# How does BPM correlate with song popularity over time? #
A computational essay by Richard Li, Natsuki Sacks, Norah Evans 

# Introduction #

Over the past few years of human existence, *everything* has gotten faster. Instant deliveries, messaging, food, etc. A common critique of the 21st century is that it's built on speed. Our group wondered if that holds true for songs. Have we begun enjoying faster songs as everything around us accelerates?

In [2]:
# Import code for scraping and cleaning data
# from billboard import *
# from billboard_functions import *
import requests
from bs4 import BeautifulSoup

# Methodology #

In order to answer our research question of whether the average tempo of the most popular songs has increased in the modern era, we must accomplish 3 things:

1. Find a metric for popularity among songs in a year
2. Find the BPM of those songs
3. Average the BPM and chart the trends over the course of many years

Each of these things occur in 3 files:
1. billboard.py
2. bpm.py
3. visualization.py

## Step One ##
We found this [Billboard Top 100](BillboardTop100of.com) website to scrape our data from. The Billboard Top 100 contains the rank, artist, and song for up to the top 100 songs for years 1940 to 2021. Some of the Top Billboards in the 40s contain only 30 to 80 songs, but beggars can't be choosers.

The metric for ranking on this website is based off of the Billboard Magazine, which has been keeping track of the music industry for years now.

### 1a. Scraping the Data ###
To analyze the data's BPM, we first need to scrape it from this website. We chose to scrape our data from the [Billboard Top 100](BillboardTop100of.com), since the APIs we found didn't provide all of the information we needed for free.

Each year contained a table made up of the song information for that year. To extract all of the information in that table (rank, artist, song), we used the Python Requests library to grab all of the data for a given year. We then parsed our data using BeautifulSoup, and then extracted all of the important information from that HTML parse by finding all data within a given tag (also by using Beautiful Soup).

In [None]:
# The function we used to grab Billboard data for a given year.
def get_data(year):
    # Years 1940 and 2020 had different URLs than every other year 
    if year == (2020):
        url = "http://billboardtop100of.com/billboard-top-100-songs-2020-2/"
    elif year == 1940:
        url = "http://billboardtop100of.com/336-2/"
    else:
        url = f"http://billboardtop100of.com/{year}-2/"
    response = requests.get(url)
    data = BeautifulSoup(response.content, "html.parser")
    return data

We won't print out all of the data returns from the HTML Request, since it's pretty much a bunch of gibberish with some important information sprinkled in between. 

To figure out what tag we needed to look for, we went in to the [Billboard Top 100](BillboardTop100of.com) page for the given year and inspected an element that we needed (i.e. "The Weeknd").
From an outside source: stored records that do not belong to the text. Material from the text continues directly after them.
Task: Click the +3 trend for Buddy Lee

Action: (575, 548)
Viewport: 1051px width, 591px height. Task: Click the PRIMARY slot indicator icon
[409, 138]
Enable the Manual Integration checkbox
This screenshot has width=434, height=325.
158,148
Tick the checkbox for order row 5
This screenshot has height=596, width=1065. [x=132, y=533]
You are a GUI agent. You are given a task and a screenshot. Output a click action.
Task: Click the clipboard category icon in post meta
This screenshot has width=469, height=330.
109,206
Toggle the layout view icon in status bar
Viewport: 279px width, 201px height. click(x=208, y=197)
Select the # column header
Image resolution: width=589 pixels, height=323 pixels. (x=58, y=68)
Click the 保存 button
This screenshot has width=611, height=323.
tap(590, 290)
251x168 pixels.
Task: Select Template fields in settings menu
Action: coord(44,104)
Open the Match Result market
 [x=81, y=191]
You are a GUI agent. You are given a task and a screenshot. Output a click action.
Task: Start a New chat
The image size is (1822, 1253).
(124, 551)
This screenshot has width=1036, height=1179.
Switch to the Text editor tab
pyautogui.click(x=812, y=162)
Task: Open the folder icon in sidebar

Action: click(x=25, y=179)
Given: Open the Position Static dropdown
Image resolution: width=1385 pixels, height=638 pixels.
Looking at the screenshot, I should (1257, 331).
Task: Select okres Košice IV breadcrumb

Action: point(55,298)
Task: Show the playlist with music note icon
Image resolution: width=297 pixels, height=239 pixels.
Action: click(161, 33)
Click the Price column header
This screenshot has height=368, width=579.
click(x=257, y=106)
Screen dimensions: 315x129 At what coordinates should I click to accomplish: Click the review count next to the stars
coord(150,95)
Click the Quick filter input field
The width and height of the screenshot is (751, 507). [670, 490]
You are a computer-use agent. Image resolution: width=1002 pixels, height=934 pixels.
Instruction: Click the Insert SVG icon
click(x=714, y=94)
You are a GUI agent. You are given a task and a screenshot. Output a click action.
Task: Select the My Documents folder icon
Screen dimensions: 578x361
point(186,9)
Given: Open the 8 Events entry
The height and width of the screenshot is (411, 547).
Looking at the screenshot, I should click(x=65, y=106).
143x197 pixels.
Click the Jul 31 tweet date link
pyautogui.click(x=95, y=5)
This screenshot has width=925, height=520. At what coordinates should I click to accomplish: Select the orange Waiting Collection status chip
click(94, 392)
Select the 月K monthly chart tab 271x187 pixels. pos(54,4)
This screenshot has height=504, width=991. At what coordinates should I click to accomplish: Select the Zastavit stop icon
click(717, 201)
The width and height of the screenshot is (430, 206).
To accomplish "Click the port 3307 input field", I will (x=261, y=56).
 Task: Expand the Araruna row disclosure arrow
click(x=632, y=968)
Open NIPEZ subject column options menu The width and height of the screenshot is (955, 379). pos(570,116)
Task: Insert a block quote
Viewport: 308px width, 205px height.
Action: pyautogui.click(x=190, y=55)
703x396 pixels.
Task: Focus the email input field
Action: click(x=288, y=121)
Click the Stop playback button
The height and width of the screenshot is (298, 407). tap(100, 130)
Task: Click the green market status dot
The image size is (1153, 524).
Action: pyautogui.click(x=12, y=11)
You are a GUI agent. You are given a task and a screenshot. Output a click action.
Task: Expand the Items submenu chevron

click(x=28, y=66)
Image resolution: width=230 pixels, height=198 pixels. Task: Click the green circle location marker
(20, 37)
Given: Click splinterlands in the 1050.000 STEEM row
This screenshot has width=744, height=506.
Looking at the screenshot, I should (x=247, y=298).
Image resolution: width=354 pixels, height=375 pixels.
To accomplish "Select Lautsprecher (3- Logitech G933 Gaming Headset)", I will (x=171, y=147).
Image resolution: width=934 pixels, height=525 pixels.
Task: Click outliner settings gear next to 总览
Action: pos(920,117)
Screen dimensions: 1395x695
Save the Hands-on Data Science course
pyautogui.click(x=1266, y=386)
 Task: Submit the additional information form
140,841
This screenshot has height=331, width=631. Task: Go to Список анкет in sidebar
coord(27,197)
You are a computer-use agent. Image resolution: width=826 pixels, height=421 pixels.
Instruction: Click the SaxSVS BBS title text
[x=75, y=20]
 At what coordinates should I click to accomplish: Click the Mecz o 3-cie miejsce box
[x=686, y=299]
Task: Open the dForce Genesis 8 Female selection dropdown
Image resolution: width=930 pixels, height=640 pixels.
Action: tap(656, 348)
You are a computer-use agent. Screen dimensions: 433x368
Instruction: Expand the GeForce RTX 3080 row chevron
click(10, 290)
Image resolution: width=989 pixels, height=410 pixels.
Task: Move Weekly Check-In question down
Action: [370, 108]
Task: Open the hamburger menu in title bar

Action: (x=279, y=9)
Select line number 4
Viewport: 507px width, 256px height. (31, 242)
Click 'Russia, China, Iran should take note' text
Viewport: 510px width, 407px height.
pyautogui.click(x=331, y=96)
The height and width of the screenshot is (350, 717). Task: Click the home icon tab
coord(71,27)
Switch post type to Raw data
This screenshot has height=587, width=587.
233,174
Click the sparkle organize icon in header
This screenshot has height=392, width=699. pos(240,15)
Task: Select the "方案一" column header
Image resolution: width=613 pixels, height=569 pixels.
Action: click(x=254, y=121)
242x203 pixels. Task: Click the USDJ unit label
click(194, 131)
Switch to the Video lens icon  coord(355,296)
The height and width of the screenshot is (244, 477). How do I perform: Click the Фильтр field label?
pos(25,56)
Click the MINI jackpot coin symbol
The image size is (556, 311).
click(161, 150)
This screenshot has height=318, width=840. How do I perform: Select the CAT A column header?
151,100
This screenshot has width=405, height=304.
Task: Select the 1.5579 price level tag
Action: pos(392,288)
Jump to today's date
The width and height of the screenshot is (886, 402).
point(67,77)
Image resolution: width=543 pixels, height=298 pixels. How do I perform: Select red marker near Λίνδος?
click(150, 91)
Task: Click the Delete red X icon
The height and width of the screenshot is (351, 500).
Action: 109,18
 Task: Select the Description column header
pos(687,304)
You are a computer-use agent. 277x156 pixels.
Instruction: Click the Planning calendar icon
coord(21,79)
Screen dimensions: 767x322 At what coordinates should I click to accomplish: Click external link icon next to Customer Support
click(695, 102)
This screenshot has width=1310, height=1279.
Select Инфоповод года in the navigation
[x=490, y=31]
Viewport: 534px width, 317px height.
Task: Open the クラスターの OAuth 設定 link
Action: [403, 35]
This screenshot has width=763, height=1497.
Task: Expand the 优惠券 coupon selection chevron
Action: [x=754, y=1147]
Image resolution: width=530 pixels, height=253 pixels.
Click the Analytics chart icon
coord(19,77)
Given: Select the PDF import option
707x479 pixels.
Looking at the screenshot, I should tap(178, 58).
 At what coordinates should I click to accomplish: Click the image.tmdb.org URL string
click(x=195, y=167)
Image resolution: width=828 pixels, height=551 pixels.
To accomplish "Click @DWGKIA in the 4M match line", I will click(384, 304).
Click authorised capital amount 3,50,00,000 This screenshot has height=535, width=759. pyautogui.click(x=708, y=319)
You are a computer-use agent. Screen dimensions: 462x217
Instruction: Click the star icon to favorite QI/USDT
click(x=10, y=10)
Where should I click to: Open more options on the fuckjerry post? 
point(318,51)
We did end up doing this for about 15 pages or so, since years 1945 to 2016 had the same body tags, while all remaining years had varying tags. 

In [6]:
# how to make variables global?
# check 2013 and 2015 data
data = get_data(2014)
music_data = data.findAll("p")

print(music_data)

4


### 1b. Cleaning the Data ###
As we can see, `music_data` contains the information we need, but also contains a bunch of HTML code that we don't need. It also isn't formatted properly; at the end of all this, we want a list of lists that contain three string elements: the rank, artist, and song for all ~100 songs of the year.

For the more straightforward years, where each rank, artist, and song were already separated into a list of strings with random newlines or external links in between, the `remove_long_tags` function was used to clean all of that data by calling one line of code.

Some years had more convoluted tags, line breaks, external images, etc. stuck in between important information, so those were cleaned using the `remove_long_tags` function in addition to other `.replace` commands.

In [None]:
# An example of what cleaning a less-messy data set looks like

# Removing all p-tags, "amp;", "/n", and more for 2014
clean_data = remove_long_tags("<p", music_data)

# Removes all external links (images, additional information)
clean_data_more = remove_long_tags("<a", clean_data)

# Splits the list of strings into a list of lists, grouping the strings into
# lists at intervals of three
split_list = split_list_into_three(clean_data_more)

print(split_list)

### 1c. Loading the Data into the Data Frame ***
`split_list` is then loaded into the data frame using the `import_to_df` function in `billboard_functions.py`. This data frame is 80 columns (one for each year searched for, excluding 2021) by 100 rows (one for every song on the Billboard Top 100 for each year).

In [None]:
# The function used to load the files into the data frame
def import_to_df(split_list, year, df):
    for i in range(1, len(split_list) + 1):
        df.at[i, year] = split_list[i - 1]
        
    df.to_csv("../data/top100.csv")